ゼローダ(カペシタビン)/大腸癌の術後カペシタビン(X)対bolus5-FU/ロイコボリン(LV)の有効性:phaseⅢ試験

大腸がんの術後補助療法としてカペシタビン(X) 対bolus 5-FU/ロイコボリン(LV)(X-ACTスタディ):phase Ⅲ試験での有効性に関する結果

アブストラクト番号:3509 late breaking abstruct

【背景】:腫瘍にて活性化される経口fluoropyrimidineである Capecitabine(XELODA)を使用した治療は、ファーストラインでの転移性結腸直腸がん患者においてbolus 5-FU/LV に勝って顕著に優位な奏効率と安全性の向上に導いた。

【方法】:切除したDukes’ C大腸ガン患者を、経口X(1250mg /m2 を1日2回 第1日目から第14日まで、3週毎)と、静注 5-FU/LV(LV20 mg/m2+5([0-9])FU 425mg/m2 を第1目から第5日目まで、4週間毎)に、無作為に割り付け、どちらも24週の治療を行った。プライマリーエンドポイントは、disease-free survival(DFS)で治療の同等性以上を証明することであった。

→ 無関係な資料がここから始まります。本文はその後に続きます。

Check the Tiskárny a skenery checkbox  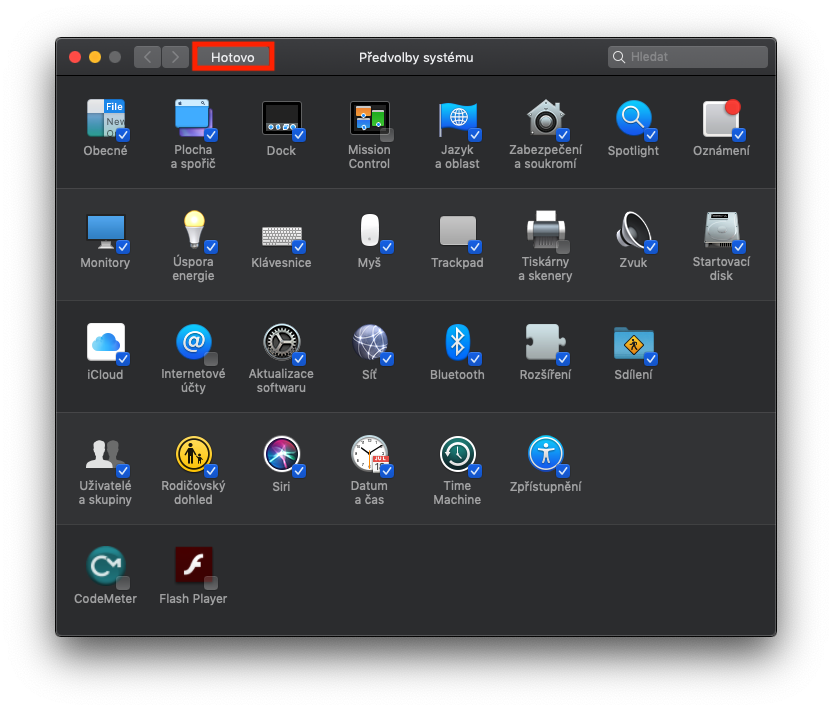563,247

【結果】:98年11月から2001年11月まで164センターからの1987人の患者が割り付けられた。予後を示す要因については両群ともに同等であった。フォローアップ中央値は3.8年。この研究の主要評価項目は達成された。Xは、DFSに関して治療実施計画書に合致した患者群で5-FU/LVと同等以上であった(HR 0.89 [95% Cl 0.76-1.04])。ITT解析では5-FU/LVに対してXのより優れたDFSを示す強い傾向が見られた(HR 0.87[95% Cl 0.75-1.00], p = 0.0528)。また全生存率OS(overall survival)に関しても優れている傾向が見られた(OS;ITT: HR 0.84 [95% Cl 0.69-1.01], p =0 .0706)。無再発期間(RFS)に関しては、5-FU/LVに対してXの優越性が見られた(ITT: HR 0.86[95% Cl 0.74-0.99] p = 0.041)。全患者で見られた結果は70歳以上の患者においてもみられていた。Xが5-FU/LVより安全であるということは以前にも報告された(Scheithauer, Ann Oncol 2003;14:1735-43)。

【結論】:この研究の主要評価項目は達成された。DFSとOSにおける優越性の傾向は、RFSと安全性の優越性でも裏付けられており、次のような結論を導き出している。Xは大腸ガンの術後治療において5-FU/LVに取って代わるべきである。